- Only 15% of ETH is on exchanges, lowest number in 5 years
- The decline has intensified since staking opened in late 2020
- Bitcoin and stablecoins have also fled exchanges, meaning liquidity is thin.
- Volatility has increased as a result, with aggressive moves to the downside possible for the market as a whole despite a bullish Q1
Ethereum The years have been eventful.
Obviously, it was violently tossed along with the rest of the crypto market. Bouncing around the $100 or $200 level for much of 2018 to 2020, it made a sudden upward move during the pandemic, reaching near $5,0000 in late 2021 before falling below $1,000.
running away from crypto exchange
While price is something to talk about with most crypto projects, I don’t want to focus on that here. Let’s look at the supply of ETH on the market.
I published a Detailed analysis Given how capital has largely fled crypto markets recently, with 45% of stablecoin balances on exchanges in the last four months, total balances are now the lowest since October 2021.
This pattern is being followed with cryptocurrencies across the board. bitcoin is close 11.8% of its supply On exchanges, the lowest since the top of the bull market five years ago. Looking at Ethereum, the supply on exchanges has dropped sharply, now at 18.1 million ETH, the lowest it has been in 5 years.
Or, looking at the percentage of total supply, there is only 15% of ETH on exchanges now.
Ethereum Staking Could Change All This
With Ethereum, however, there is an elephant in the room. Namely, the ETH staking contract that was opened in November 2020. This allowed users to lock up their ETH in anticipation of the merge, the transition to Ethereum’s proof-of-stake network, which finally went live last September.
Stakers only got access to their tokens last week, however, after the Shanghai upgrade went live. And when you plot the amount of ETH locked in staking contracts versus ETH on exchanges, it’s a clear factor.
However, that ETH is now live again. Or at least, the stakeholders can choose to withdraw it if they so desire. Initial diagnosis is that there has been no additional selling pressure with ETH leading the crypto market After Shanghai and surpassing the $2,000 barrier for the first time since May 2022, the month in which the infamous UST collapsed and sent the crypto market into a tailspin.
Volatility is increasing due to lack of supply
The thin volume of ETH on exchanges, in addition to the sparse amount of bitcoin and stable coins, is driving crypto volatility high.

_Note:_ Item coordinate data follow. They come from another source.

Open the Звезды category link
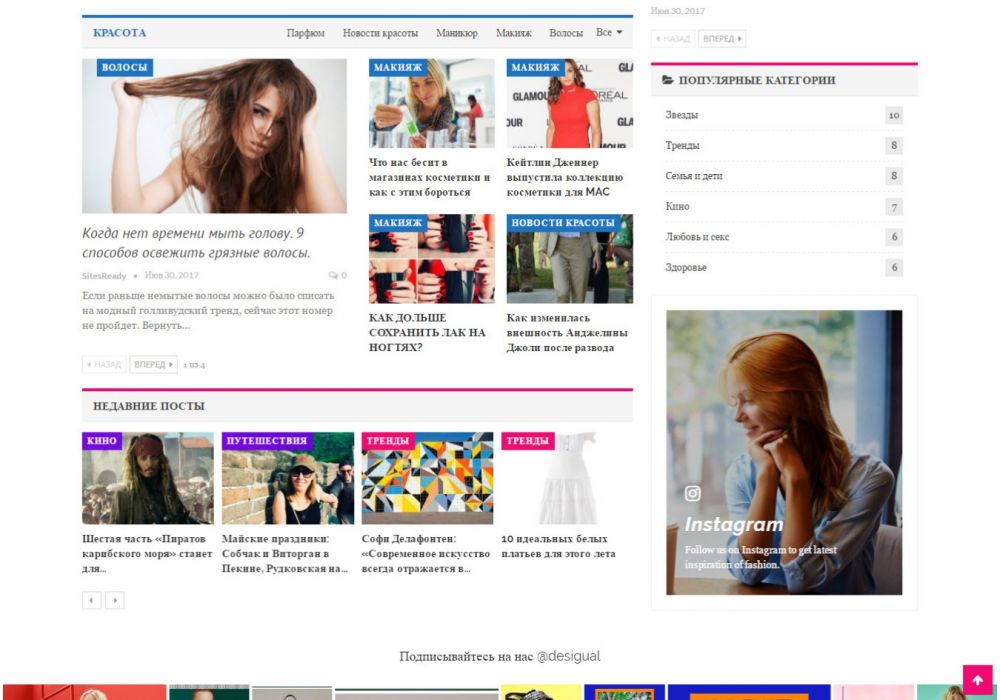This screenshot has height=700, width=1000. (682, 115)
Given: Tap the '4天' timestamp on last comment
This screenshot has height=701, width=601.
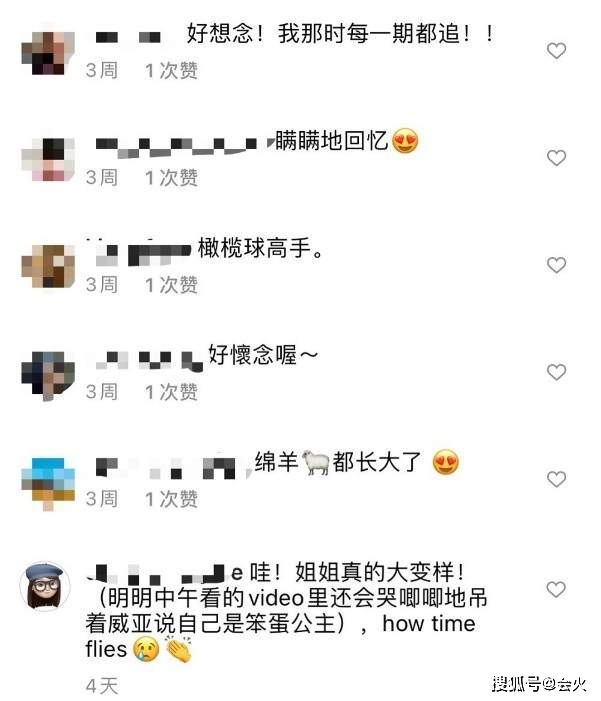Looking at the screenshot, I should (x=102, y=686).
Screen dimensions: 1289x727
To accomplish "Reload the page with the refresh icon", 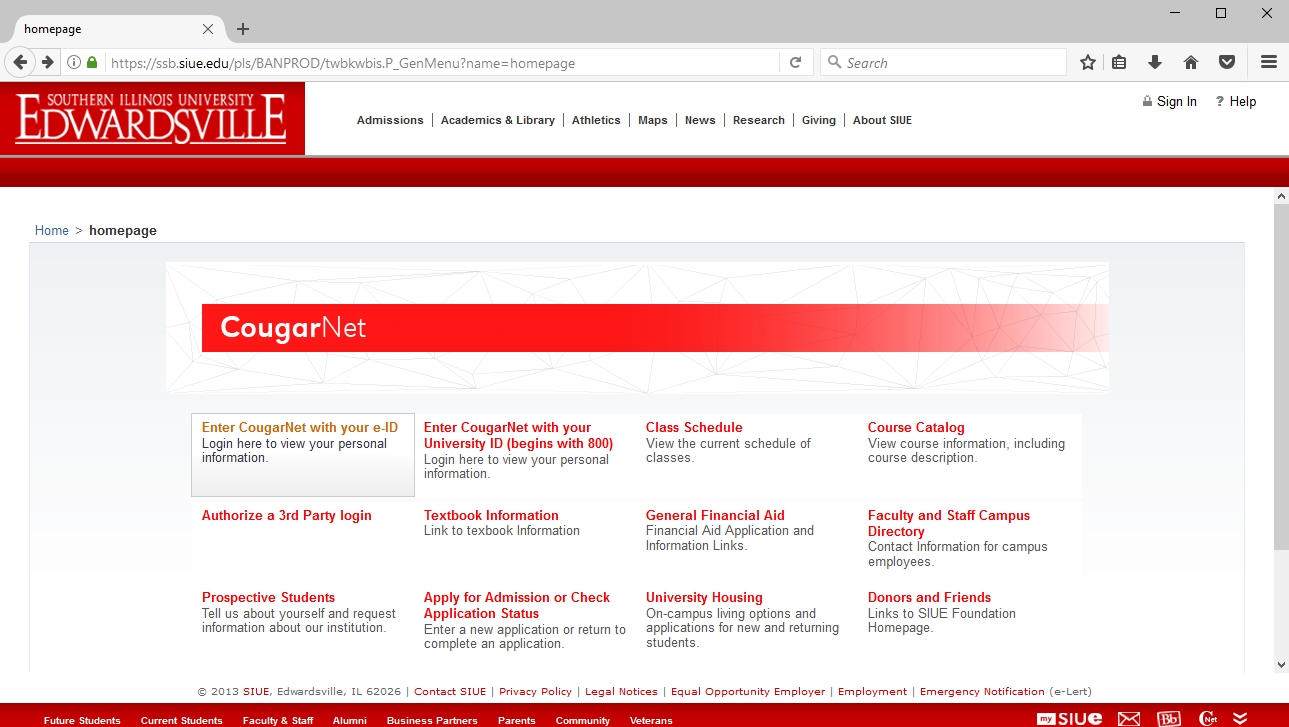I will (795, 62).
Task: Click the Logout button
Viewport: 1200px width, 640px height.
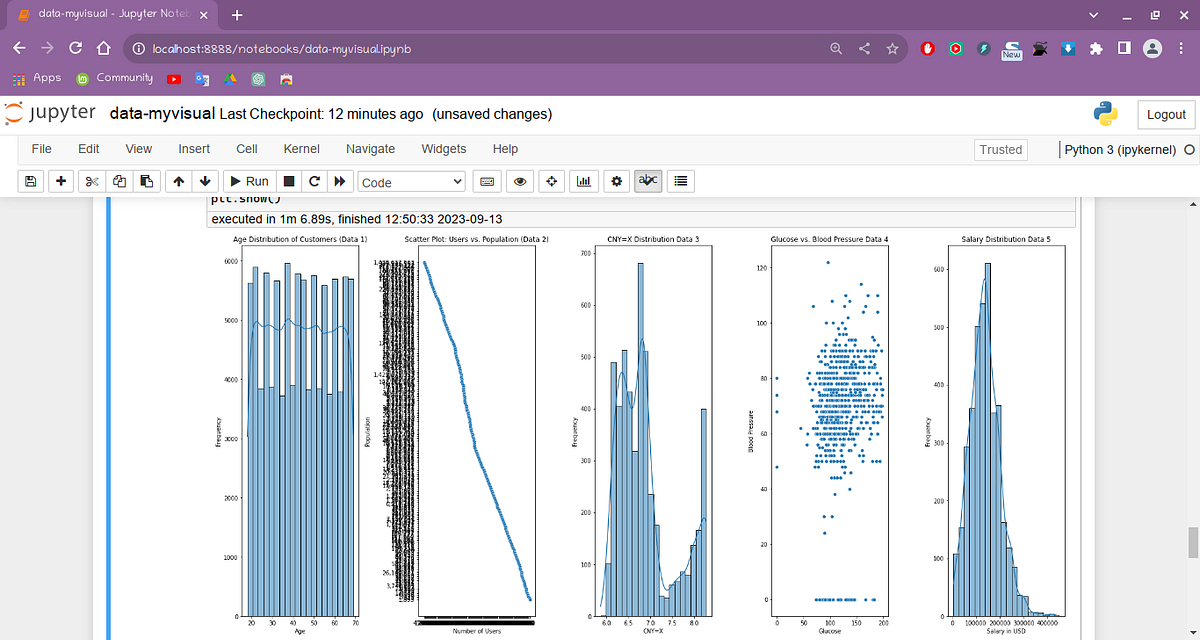Action: coord(1165,114)
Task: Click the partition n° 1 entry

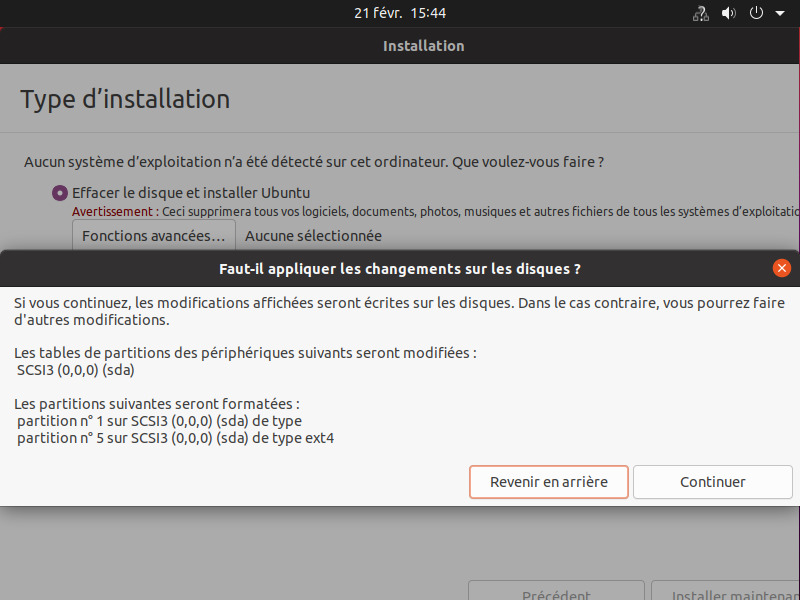Action: (160, 421)

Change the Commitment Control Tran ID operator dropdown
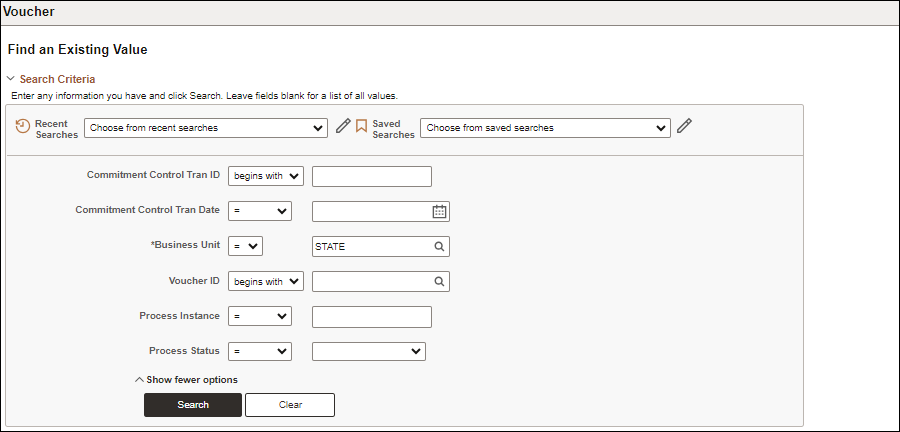(x=266, y=176)
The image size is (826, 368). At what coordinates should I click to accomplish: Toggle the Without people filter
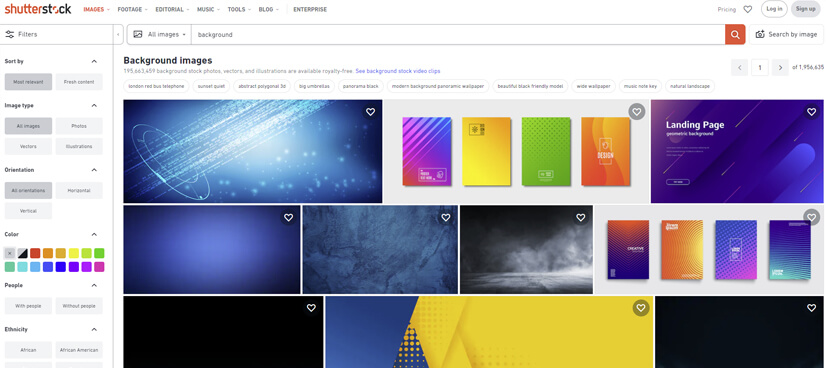coord(79,305)
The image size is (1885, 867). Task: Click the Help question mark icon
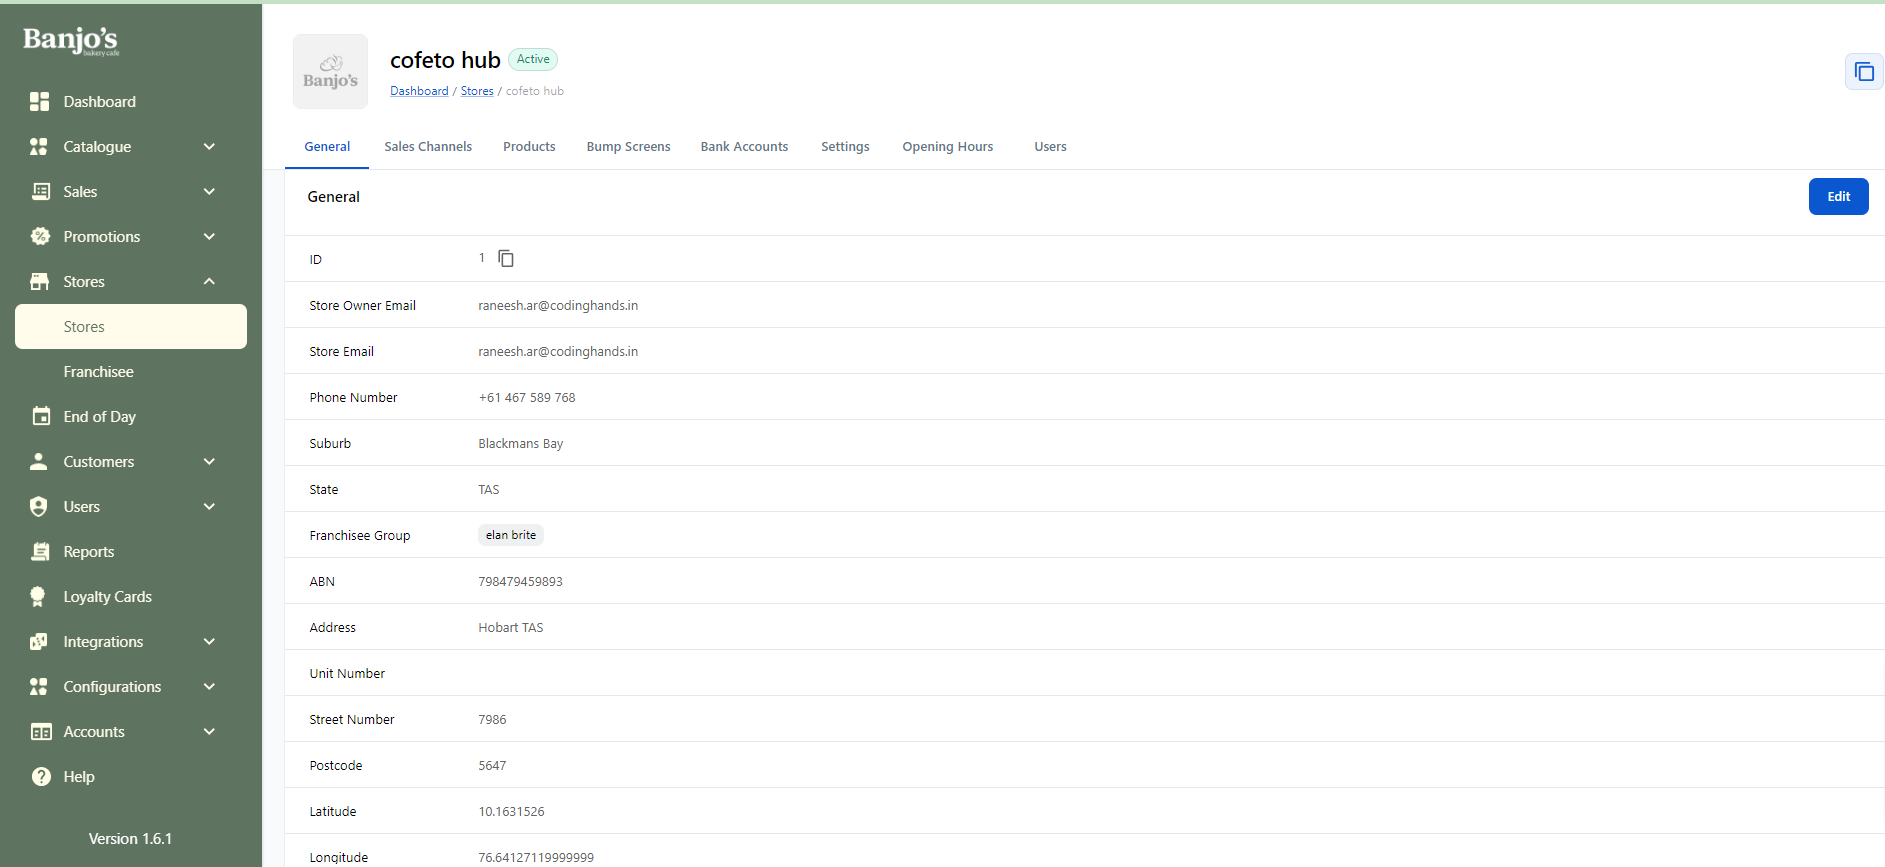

This is part of the reason the market has rallied so much in the first quarter of the year. A more optimistic forecast on the Federal Reserve’s interest policy provided impetus, and with so little capital in the market it has not been hard to move price.
At the end of the day, price is simply a bid that finds an ask. And with very few bids and asks out there, it’s easy to see why prices are so sensitive.
It’s tempting to conclude that stingy supply is bullish for holders of these coins (and in the short term, while the market is rising, it is – as we’ve seen prices move so easily recently). But on a bigger picture, this is not a good thing.
First, the opposite is also true – thin liquidity moves to the downside as well as to the upside, so if the market turns, there is little to exert selling pressure, meaning that the last few The bounce we’ve seen in months could make a reversal easier than usual.
But overall, crypto needs liquidity. The asset class aims to establish itself as a prestigious branch of the financial economy. It needs a liquid market to buy and sell, and capital moving out of the space is not a good thing.